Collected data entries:

★ ★ ★ ★

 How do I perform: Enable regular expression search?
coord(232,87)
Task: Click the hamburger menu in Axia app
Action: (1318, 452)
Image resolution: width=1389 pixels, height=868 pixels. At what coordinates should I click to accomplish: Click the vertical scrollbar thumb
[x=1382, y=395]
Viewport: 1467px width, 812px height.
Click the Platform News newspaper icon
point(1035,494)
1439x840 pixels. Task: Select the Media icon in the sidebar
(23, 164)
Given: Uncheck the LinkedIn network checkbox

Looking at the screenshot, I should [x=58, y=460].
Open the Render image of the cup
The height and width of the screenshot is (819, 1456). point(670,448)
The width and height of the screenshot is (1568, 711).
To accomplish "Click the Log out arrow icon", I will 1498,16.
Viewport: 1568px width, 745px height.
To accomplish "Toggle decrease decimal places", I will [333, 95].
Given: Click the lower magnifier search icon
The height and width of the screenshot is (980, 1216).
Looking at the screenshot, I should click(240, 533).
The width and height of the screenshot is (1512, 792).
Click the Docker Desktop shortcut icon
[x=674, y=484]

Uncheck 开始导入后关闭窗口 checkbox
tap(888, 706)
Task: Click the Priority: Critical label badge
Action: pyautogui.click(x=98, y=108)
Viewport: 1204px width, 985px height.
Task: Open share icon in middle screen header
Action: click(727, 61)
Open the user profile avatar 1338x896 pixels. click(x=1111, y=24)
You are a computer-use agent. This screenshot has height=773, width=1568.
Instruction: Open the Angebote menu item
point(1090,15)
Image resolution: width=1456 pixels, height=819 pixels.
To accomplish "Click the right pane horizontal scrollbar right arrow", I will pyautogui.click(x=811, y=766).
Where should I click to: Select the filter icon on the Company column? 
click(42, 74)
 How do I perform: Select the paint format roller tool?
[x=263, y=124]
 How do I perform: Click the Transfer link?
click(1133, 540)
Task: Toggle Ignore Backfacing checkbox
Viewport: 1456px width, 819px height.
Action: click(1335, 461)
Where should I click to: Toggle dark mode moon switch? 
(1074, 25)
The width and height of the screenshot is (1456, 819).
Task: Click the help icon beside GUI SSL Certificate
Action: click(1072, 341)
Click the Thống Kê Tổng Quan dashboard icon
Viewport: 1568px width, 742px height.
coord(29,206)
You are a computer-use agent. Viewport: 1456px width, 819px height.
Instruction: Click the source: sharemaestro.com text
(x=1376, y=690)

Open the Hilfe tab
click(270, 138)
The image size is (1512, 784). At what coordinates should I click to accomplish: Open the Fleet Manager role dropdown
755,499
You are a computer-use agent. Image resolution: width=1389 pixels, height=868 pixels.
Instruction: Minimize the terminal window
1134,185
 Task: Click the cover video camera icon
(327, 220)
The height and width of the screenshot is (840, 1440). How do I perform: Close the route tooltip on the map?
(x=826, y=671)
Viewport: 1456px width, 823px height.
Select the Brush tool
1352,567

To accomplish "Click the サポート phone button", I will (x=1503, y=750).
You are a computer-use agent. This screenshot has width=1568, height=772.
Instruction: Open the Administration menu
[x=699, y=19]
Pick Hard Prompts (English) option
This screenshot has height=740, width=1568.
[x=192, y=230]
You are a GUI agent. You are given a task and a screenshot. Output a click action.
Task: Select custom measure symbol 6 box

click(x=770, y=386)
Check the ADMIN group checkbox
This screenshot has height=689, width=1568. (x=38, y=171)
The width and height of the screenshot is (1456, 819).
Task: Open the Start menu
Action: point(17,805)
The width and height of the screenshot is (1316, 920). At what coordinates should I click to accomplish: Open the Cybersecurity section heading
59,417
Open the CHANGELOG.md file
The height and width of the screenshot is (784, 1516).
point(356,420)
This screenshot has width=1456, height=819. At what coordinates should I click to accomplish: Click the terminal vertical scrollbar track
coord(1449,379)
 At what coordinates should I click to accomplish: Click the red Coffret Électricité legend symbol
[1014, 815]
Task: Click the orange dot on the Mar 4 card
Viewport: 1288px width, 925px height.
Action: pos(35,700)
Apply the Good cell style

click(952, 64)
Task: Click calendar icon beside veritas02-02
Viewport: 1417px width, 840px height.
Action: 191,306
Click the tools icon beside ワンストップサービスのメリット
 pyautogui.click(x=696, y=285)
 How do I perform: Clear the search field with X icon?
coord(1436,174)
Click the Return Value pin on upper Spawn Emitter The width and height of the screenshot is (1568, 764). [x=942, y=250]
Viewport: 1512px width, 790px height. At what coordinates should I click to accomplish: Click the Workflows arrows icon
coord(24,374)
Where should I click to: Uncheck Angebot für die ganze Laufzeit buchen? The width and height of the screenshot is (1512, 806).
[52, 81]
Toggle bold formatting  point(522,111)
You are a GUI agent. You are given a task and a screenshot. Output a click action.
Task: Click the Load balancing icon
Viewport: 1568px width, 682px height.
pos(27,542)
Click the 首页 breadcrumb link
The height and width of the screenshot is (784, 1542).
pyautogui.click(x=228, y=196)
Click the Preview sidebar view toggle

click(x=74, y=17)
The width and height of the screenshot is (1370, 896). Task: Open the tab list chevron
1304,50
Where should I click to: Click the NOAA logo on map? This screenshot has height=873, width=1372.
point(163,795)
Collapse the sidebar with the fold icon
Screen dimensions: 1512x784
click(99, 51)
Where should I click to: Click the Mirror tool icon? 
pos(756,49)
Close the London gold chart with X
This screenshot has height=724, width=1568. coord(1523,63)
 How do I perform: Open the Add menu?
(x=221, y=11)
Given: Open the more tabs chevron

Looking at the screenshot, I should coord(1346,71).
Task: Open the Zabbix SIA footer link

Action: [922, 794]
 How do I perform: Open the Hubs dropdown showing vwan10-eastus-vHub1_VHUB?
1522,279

★ ★ ★ ★

*Prompt*. Pull together all lines from the data that mention the word "agent".

*Exercise answer*.
You are a computer-use agent. This screenshot has height=773, width=1568.
You are a computer-use agent. Viewport: 1456px width, 819px height.
You are a computer-use agent. Image resolution: width=1389 pixels, height=868 pixels.
You are a computer-use agent. This screenshot has width=1568, height=772.
You are a GUI agent. You are given a task and a screenshot. Output a click action.
You are a GUI agent. You are given a task and a screenshot. Output a click action.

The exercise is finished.